* [Bloc de texte]:
━━━━━━━━━━━━━━━━━━━━━━━━━━━━━━

Pour vaincre la cataracte, principale cause de cécité, notamment dans les pays pauvres, des médecins français ont mis au point un kit chirurgical qui permet d’opérer en 10 min, pour seulement 25 euros. Bill Gates s'est associé à cette découverte.

Retirer une cataracte, maladie qui affecte l’œil, dans un hôpital de fortune est désormais possible, grâce au Phacokit, une invention 100 % française. Composé d’un sarrau (vêtement du chirurgien), d’un écarteur, d’une pince, d’un crochet, d’une canule de Simcoe (permettant d’aspirer), de deux couteaux, d’une aiguille ainsi que d’une seringue, ce nécessaire chirurgical est utilisé lors d’opérations dans des camps de réfugiés ou lors de campagnes d’intervention en milieux ruraux, en Afrique. L’emballage même du kit fait office de champs de table d’opération, une fois déplié. "On a démontré que le low-cost peut être de qualité, à condition de maîtriser la technique", explique le professeur Ridings, chef du service ophtalmologie de la Timone, à Marseille, contacté par FRANCE 24.

La technique en question c’est celle de la phaco-alternative, ou phaco A, un procédé qui consiste à retirer la cataracte sans points de suture. Si cette méthode n’est pas nouvelle, le professeur Ridings affirme vouloir lui "redonner ses lettres de noblesse". Lui et le docteur Jean-Marie André, qui l’utilisent depuis 1998, ont bénéficié de l’expertise d’une équipe népalaise sur le sujet. "Le Dr André s’est rendu plusieurs fois à Katmandou", explique le Pr Ridings. Mais la vraie innovation, c’est le kit. Depuis cette invention, en 2006, entre 10 et 15 000 personnes ont été guéries, assure-t-il.

"En Afrique, l’espérance de vie d’un aveugle est de trois ans"

Ce nécessaire chirurgical bon marché est né d’un double constat : la cataracte, première cause de cécité dans le monde, a des conséquences tragiques dans les pays en voie développement. "En Afrique, l’espérance de vie d’un aveugle est de trois ans, constate le professeur Ridings. Une fois privée de la vue, une personne se trouve peu à peu mise à l’écart de la société. Comment pouvez-vous vous nourrir lorsque plus personne ne s’occupe de vous ?".

"C'est à la fois un énorme problème économique et sanitaire puisque 22 millions de personnes dans le monde sont touchées", explique le docteur Jean-Marie André, dans les colonnes du journal "La Provence". De plus 80 % des victimes de cette maladie se concentrent dans les pays pauvres de la planète, selon l’Organisation pour la prévention de la cécité (OPC).

Deuxièmement, le Phacokit répond à des problèmes de stérilité dans ces pays, où les conditions d’opérations peuvent varier sensiblement. Grâce à son usage unique et son caractère jetable, cet outil empêche la propagation des contaminations par le sang. Toutefois, afin d’éviter que des médecins peu regardants ne réutilisent le matériel, chaque kit dispose d’un système de traçabilité. "On exige que chaque kit soit restitué après usage. Alors seulement, nous en envoyons de nouveaux", détaille le Pr Ridings.

"Quand la fondation de Bill Gates nous a appelés, on a cru à un canular"

━━━━━━━━━━━━━━━━━━━━━━━━━━━━━━

* [Données fournies]:
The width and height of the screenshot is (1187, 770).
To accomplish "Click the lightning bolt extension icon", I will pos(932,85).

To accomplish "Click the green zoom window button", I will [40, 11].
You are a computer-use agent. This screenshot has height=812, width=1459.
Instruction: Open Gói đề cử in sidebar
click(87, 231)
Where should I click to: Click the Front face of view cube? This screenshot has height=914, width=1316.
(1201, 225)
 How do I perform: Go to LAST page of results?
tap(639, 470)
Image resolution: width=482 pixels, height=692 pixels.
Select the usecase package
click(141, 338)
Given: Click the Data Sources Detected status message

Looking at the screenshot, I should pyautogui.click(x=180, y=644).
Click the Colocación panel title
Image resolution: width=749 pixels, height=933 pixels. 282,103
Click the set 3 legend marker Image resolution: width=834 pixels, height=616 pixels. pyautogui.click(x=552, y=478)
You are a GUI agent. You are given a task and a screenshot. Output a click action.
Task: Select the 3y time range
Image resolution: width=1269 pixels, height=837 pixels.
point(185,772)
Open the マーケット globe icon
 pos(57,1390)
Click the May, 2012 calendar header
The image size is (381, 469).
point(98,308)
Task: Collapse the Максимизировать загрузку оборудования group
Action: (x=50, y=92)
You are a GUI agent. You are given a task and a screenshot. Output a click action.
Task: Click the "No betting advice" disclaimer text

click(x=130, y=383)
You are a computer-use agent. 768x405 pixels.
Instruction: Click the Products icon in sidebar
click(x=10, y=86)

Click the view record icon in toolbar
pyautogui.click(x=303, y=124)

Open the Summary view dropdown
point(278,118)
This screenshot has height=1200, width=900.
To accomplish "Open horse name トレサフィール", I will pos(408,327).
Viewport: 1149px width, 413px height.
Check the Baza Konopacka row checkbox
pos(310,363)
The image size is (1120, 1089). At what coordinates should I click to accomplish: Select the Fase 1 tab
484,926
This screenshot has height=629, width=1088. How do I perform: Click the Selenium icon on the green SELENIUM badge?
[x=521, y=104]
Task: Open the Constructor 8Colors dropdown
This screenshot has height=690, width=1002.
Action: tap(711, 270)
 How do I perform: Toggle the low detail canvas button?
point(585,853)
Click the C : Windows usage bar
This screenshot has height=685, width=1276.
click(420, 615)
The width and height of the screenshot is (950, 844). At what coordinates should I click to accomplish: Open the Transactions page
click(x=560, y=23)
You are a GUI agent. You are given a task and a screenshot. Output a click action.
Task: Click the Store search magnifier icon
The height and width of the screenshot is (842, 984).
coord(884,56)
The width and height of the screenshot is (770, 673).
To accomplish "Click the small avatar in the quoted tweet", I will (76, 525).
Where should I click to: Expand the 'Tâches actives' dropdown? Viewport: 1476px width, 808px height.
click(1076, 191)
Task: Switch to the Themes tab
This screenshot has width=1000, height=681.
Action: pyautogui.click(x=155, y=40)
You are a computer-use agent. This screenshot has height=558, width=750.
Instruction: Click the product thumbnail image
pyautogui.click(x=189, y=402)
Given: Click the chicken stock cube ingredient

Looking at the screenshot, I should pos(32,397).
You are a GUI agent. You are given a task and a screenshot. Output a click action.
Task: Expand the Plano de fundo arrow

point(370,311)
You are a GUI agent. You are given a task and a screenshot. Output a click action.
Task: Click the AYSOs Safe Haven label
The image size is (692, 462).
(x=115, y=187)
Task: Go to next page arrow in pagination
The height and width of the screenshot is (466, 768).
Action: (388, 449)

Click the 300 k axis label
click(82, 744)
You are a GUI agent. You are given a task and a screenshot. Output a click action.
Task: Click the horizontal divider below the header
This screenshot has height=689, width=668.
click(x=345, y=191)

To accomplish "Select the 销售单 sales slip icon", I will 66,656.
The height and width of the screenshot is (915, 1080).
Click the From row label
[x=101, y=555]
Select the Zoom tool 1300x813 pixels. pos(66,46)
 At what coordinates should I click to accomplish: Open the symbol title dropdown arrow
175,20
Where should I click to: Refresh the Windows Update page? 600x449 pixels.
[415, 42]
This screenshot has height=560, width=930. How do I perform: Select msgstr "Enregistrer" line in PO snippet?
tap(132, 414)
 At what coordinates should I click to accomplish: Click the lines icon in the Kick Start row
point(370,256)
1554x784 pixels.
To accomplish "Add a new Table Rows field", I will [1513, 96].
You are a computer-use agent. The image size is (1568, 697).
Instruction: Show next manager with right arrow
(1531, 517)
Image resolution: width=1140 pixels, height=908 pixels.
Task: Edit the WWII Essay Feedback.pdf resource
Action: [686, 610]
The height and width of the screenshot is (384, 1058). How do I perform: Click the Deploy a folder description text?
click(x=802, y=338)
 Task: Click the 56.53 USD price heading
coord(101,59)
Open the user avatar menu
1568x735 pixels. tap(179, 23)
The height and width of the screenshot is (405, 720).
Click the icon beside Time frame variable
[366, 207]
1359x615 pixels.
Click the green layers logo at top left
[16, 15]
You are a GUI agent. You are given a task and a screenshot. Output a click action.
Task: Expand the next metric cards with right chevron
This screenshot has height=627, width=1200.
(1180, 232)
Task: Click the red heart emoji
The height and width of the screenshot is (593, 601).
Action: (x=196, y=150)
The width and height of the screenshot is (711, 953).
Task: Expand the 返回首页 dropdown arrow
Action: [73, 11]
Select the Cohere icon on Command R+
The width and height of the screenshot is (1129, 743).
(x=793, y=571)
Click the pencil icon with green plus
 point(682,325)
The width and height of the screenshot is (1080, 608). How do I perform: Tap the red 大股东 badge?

━━━━━━━━━━━━━━━━━━━━━━━━━━━━━━

Dans le texte sur la cataracte plus haut, recopiez à l'identique le passage qui commence par les mots contenant "Ce nécessaire chirurgical bon" et se termine par "la cécité (OPC).".

* [Solution ci-dessous]:
Ce nécessaire chirurgical bon marché est né d’un double constat : la cataracte, première cause de cécité dans le monde, a des conséquences tragiques dans les pays en voie développement. "En Afrique, l’espérance de vie d’un aveugle est de trois ans, constate le professeur Ridings. Une fois privée de la vue, une personne se trouve peu à peu mise à l’écart de la société. Comment pouvez-vous vous nourrir lorsque plus personne ne s’occupe de vous ?".

"C'est à la fois un énorme problème économique et sanitaire puisque 22 millions de personnes dans le monde sont touchées", explique le docteur Jean-Marie André, dans les colonnes du journal "La Provence". De plus 80 % des victimes de cette maladie se concentrent dans les pays pauvres de la planète, selon l’Organisation pour la prévention de la cécité (OPC).